Unequivocally Ambiguous

Humorous Stories on Parenting, Culture and Life

Tiny Sticks of Dynamite for Our Pain

by | Dec 6, 2023 | Life | 0 comments

Healing, explosives and a Colombian New Year’s Tradition

Photo by Kai Dahms on Unsplash

‘El año viejo” was a tradition I grew up with in Colombia. A human-size rag doll built out of pantyhoses and aserrín or sawdust. My dad ran a wood shop from where he built people’s furniture, and he always had tons of asserin. This was the only time of the year he actually had a use for. For the pantyhoses, we counted on my mom.

El año viejo doll was stuffed with little sticks of dynamite, and at midnight on New Year’s, my dad would drench it with aguardiente and light it up.

Aguardiente, or ‘fiery water,’ is Colombia’s default national hard liquor. A 40% alcohol rum made out of caña de az’carú or cane sugar. It tastes like anise. ‘Burning anise’ would be a better name, and it is a good indicator of what your throat goes through.

The last time my parents did it was the last New Year’s Eve they were together before they divorced.

That year, my cousin visited us from San Ramon, in the San Francisco Bay area, and he was amazed by the ritual of ‘el año viejo.”

Thirty years later, he still talks about it, and we both lament that even though we grew up with fireworks in Colombia, now they are illegal.

I remember being outside that night when the dynamite exploded. They were called ‘matasuegras’ or mother-in-law killers. I was probably hiding behind my mom’s skirt. There are also a few other things I remember, but not many; I was not nine yet. I remember the red Marlboro box my parents used to have around the house.

I also remember the whiskey, la ‘carne en posta,’ and the little cocktail sausages in reduced Coca-Cola sauce.

All the vices, the food, the alcohol, the cigarettes, the dynamite, to tell the old year, que no vuelvas nunca, año de mierda! or “Don’t you ever come back, you shit year!”

It is hard to understand now why we used alcohol or drugs when we could just easily tap into the inexhaustible well of chantaje emocional, or “emotional blackmailing”, so popular among Colombian families.

What is our fascination with fireworks and explosives? Has it always been there since the moment men first discovered fire?

I was no different and, at times, worried that I was a pyro, even though I never had any desire to burn anyone’s house. I remember balling up cotton and dunking it in alcohol and then lighting it up and throwing it around with my childhood friend Diego.

And then I remember the county fairs that would be set up in the big parking lots closer to December. Rows and rows of vendors selling their specific brand of fireworks. They had it all, sparklers, volcanos, tanks, whistlers, cebollitas, and, of course, matasuegras — in all sizes, depending on how big of a pain in the ass your mother-in-law was.

Thankfully, I never met anyone burnt by it. We all were taught a healthy amount of respect and fear for fire and fireworks. As soon as you see the thread light up, you run.

Now, illegal, I can think of the times I enjoyed the fireworks and the rituals and celebrations around them.

The ads about all the burnt victims due to fireworks would play more often on the TV closer to December. The celebrations typically started with “Dia de las Velitas,” on December 7th, when the houses would set up candles at their doorstep to lighten up the way for the Virgin to find her way somewhere.

Where?

I was never told.

All I knew was that it was the beginning of the Christmas season in Colombia.

I did know of my great-grandma’s accident.

My mom visited them in San Salvador, and at six, she too was used to fireworks for Christmas, so she begged her grandmother to get some.
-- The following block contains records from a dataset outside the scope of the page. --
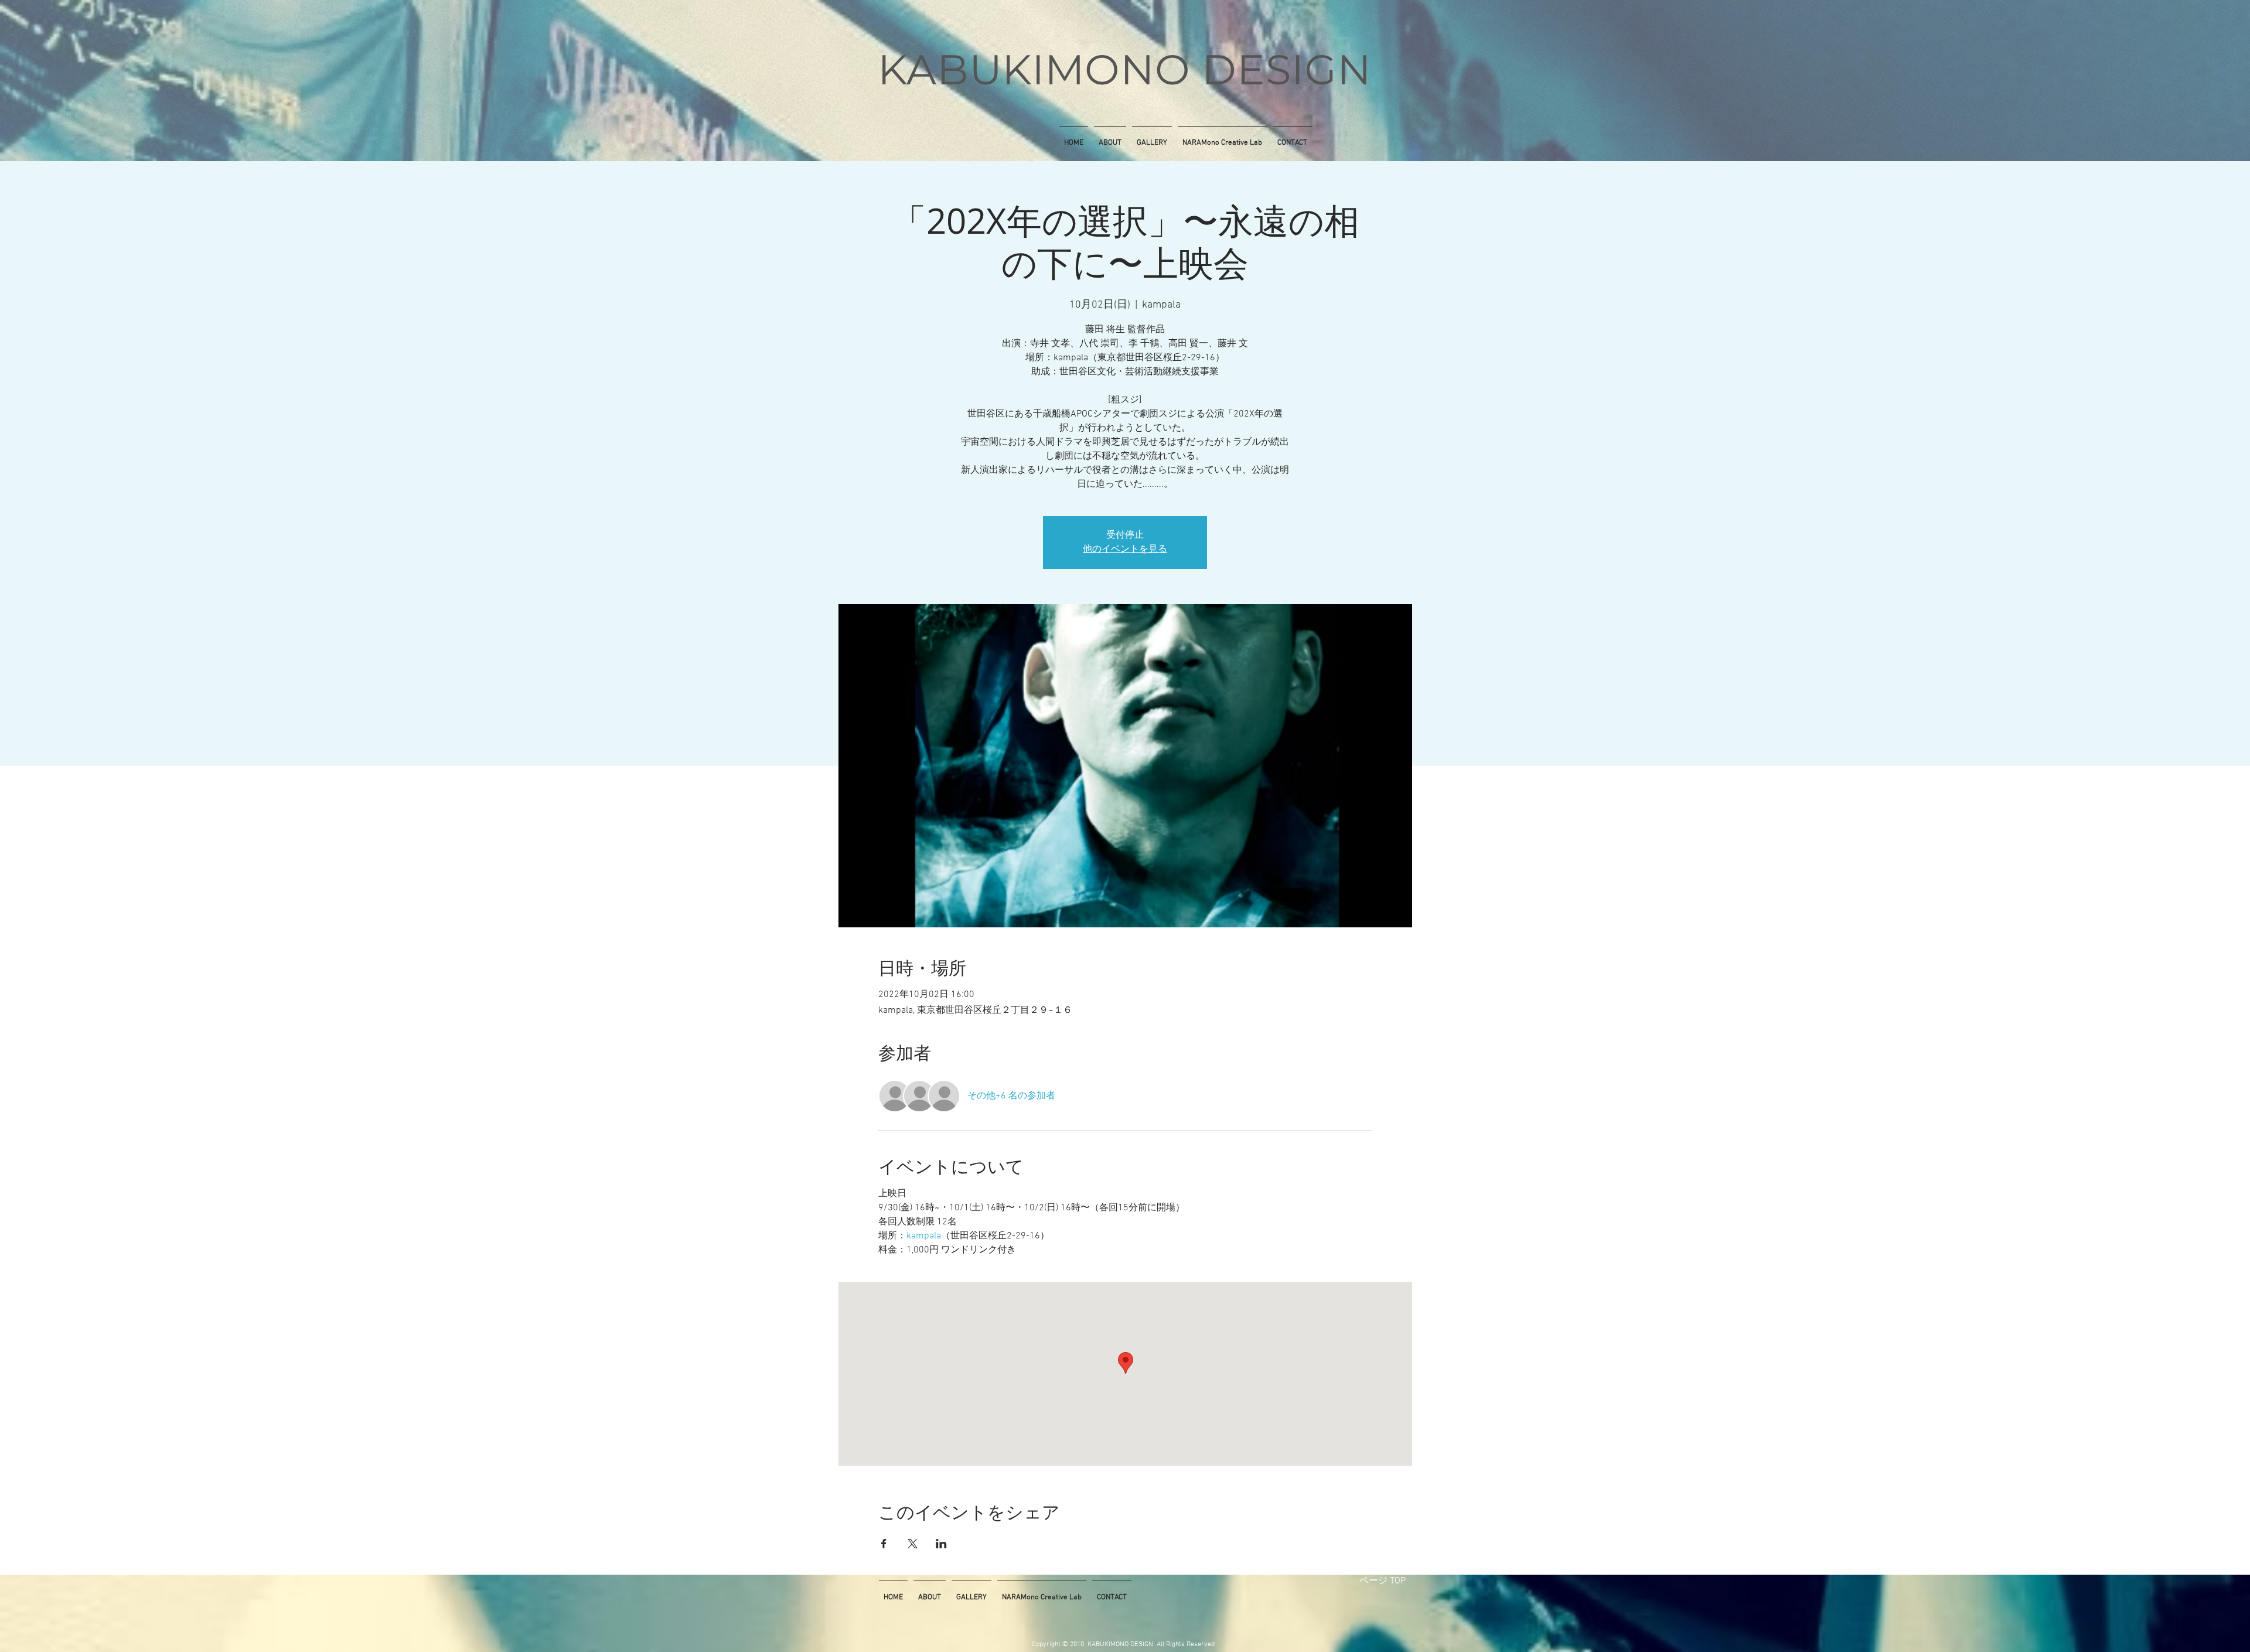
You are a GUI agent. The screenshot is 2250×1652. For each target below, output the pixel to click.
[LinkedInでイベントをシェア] (941, 1543)
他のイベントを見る (1125, 549)
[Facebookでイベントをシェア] (883, 1543)
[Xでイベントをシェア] (912, 1543)
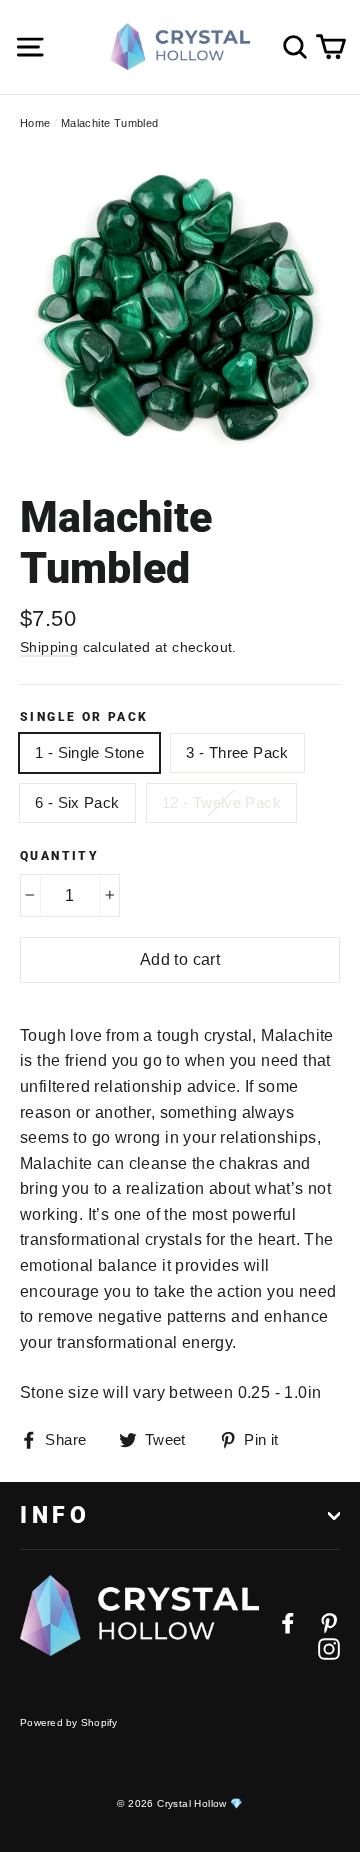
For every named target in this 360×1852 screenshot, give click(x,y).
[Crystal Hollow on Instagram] (329, 1648)
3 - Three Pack (237, 752)
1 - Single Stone (89, 752)
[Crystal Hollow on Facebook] (288, 1622)
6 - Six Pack (77, 802)
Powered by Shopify (69, 1722)
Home (35, 123)
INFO (55, 1515)
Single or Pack (84, 717)
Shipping (49, 647)
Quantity (59, 856)
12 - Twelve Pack (221, 802)
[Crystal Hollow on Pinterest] (329, 1622)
My great-grandma finally gave in, and somehow, the fireworks got stuck to her hand until they blew three of her fingers.

That story makes me cry with laughter. Even as I write it down, I still laugh. Oh, don’t be like that, don’t be upset for my great-grandma, it’s fine, she is fine, she is dead.

I love that story because it makes me feel connected to my family, who has a terribly twisted sense of humor. My wife hates it and has asked me to discontinue it from my repertoire; not many people tell this story to laugh.

But to me, it is story gold.

It’s worth it, even if it is just to see people’s reactions; it also helps me identify the people who, like me, can recognize the faintest hint of absurdity and irony even in the worst of tragedies.

Maybe we like explosives because they are easy.

It is easy to stuff all of our pains, regrets, and setbacks into a pantyhose and fill it up with dynamite that will blow them into even smaller pieces and turn them into ashes.

It is hard to appreciate the things that hurt us. It is harder to appreciate the sawdust, la viruta, el aserrín, or el aserrán.

But we could.

See it for what it did.

It protected the piece underneath and then allowed the essence to not be damaged.

Instead of trying to drive it out of our memory with violence, with explosions, we can see our pain with gentleness, kindness, and compassion, a piece to be shed peacefully and then move on just like all communities eventually end up moving away from fireworks.